The first step to buying farmland in Minnesota is probably, well, already owning farmland.
It's expensive and difficult, making the threshold for entry too high and risky for many.
Especially if you're looking at the swath of fertile acres south of the Minnesota River, the growing fields that have spawned household names such as Green Giant. The land there is known for its rich, black, productive soil and doesn't come cheaply.
"You aren't going to find a lot of young farmers buying land themselves," said David Bau, agriculture business management educator with the University of Minnesota Extension, speaking from his office in Worthington in mid-August. "It'll probably be their parents who buy the farmland."

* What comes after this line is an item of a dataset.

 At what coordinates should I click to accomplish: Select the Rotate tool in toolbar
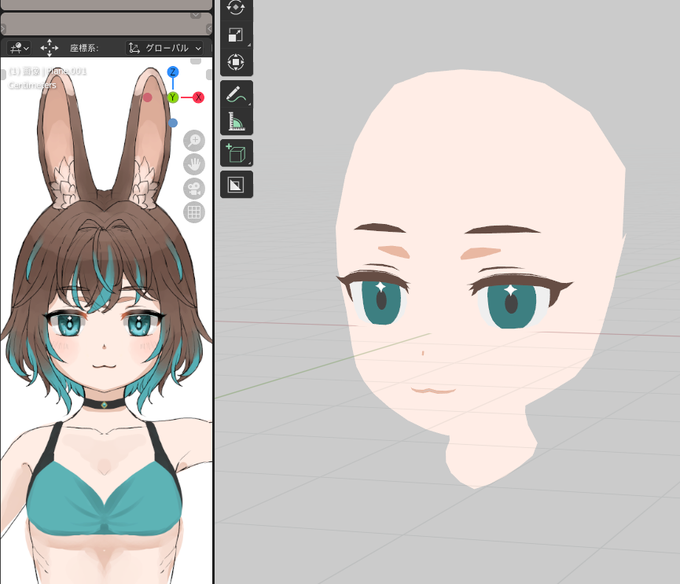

But for the rest of us outsiders, the first step toward buying farmland is, probably, deciding you're bold enough to get into farming itself. It's back-breaking work that's hot and uncomfortable in the summer. It can require tedious book-keeping and test one's nerves in the winter.
And it's about the most rewarding job you can find, if you can keep it.
"We're the married people who could never divorce," said Mhonpaj Lee, a Washington County farmer summing up her relationship to farming, which has been her career for the last 15 years. "I always say, 'Mom, we should stop farming!' But the minute we stop farming, you gain weight, you have bad cholesterol. Mentally, you need it."
But how to get that farmland — especially for first-time, beginner farmers — is next to impossible, and often takes help from outside, sometimes anonymous, benefactors.